Accounting systems are integral to managing financial transactions, and they generate substantial volumes of data as a result. This vast amount of data can create environments conducive to intentional fraudulent activities, particularly in high-dimensional settings where the complexity and volume of information can obscure irregularities. To combat this issue, various methods have been developed to estimate and detect fraudulent transactions within accounting systems. These methods differ widely in their audit processes, scopes, and applications, reflecting the diverse challenges faced in financial oversight.
In recent years, data mining techniques have gained prominence as effective tools for detecting fraud. Their utility stems from the ability to handle large datasets while maintaining a comprehensive audit scope, which is essential for identifying potential anomalies. This study investigated the effectiveness of two specific data mining approaches: artificial neural network and Random Forest methods. Utilizing a dataset comprising 10,000 entries, this study aimed to evaluate how well these methods could detect fraudulent transactions.
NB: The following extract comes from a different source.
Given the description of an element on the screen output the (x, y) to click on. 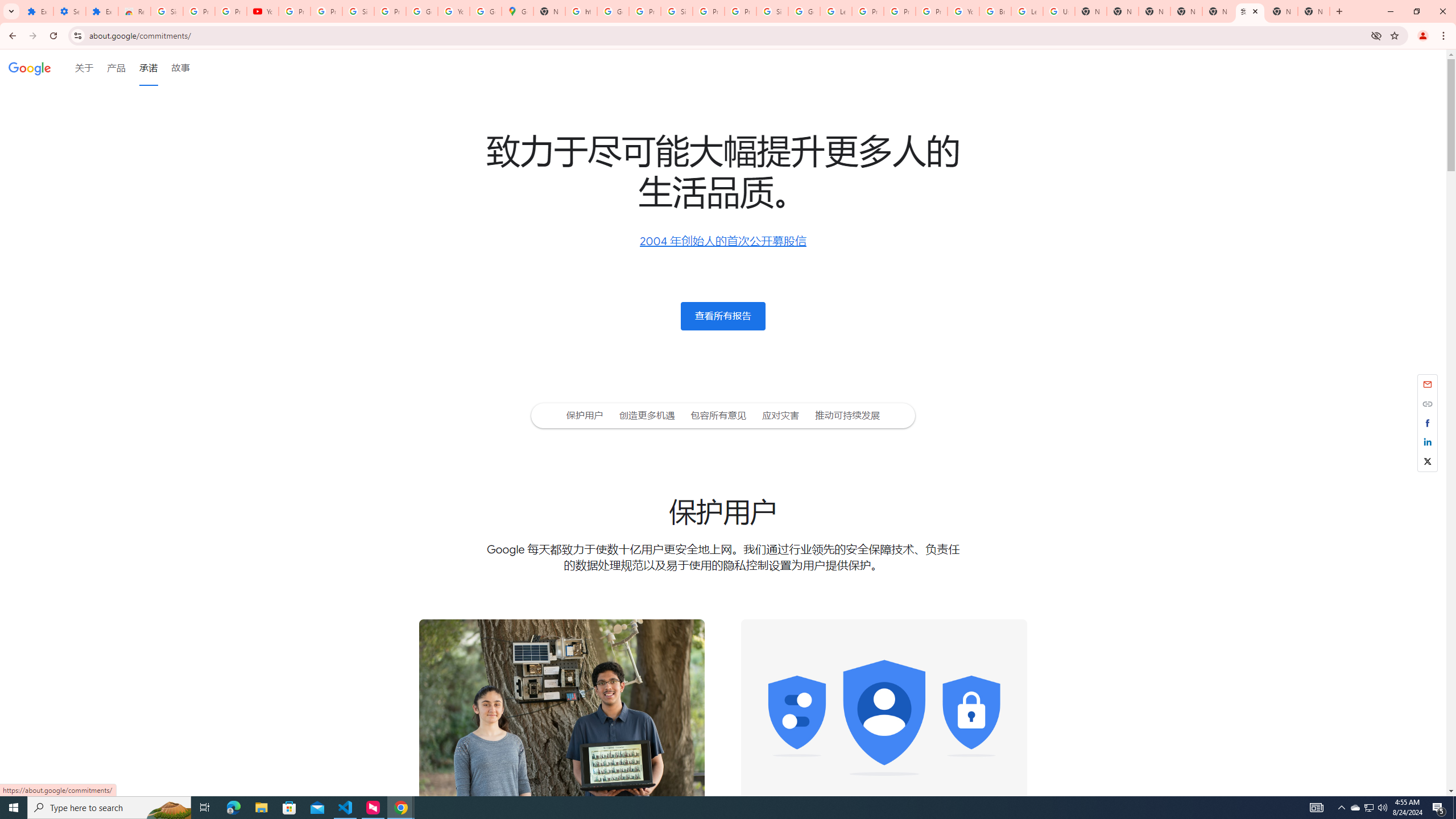
Google Account (421, 11)
Privacy Help Center - Policies Help (868, 11)
YouTube (262, 11)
The analysis of the test dataset yielded impressive results, with the artificial neural network method achieving an accuracy rate of 90%. Meanwhile, the Random Forest method outperformed it, achieving an accuracy rate of 96.30% in identifying risks associated with fraud or errors. These findings underscore the potential of advanced data mining techniques in enhancing the integrity of accounting systems and improving fraud detection capabilities.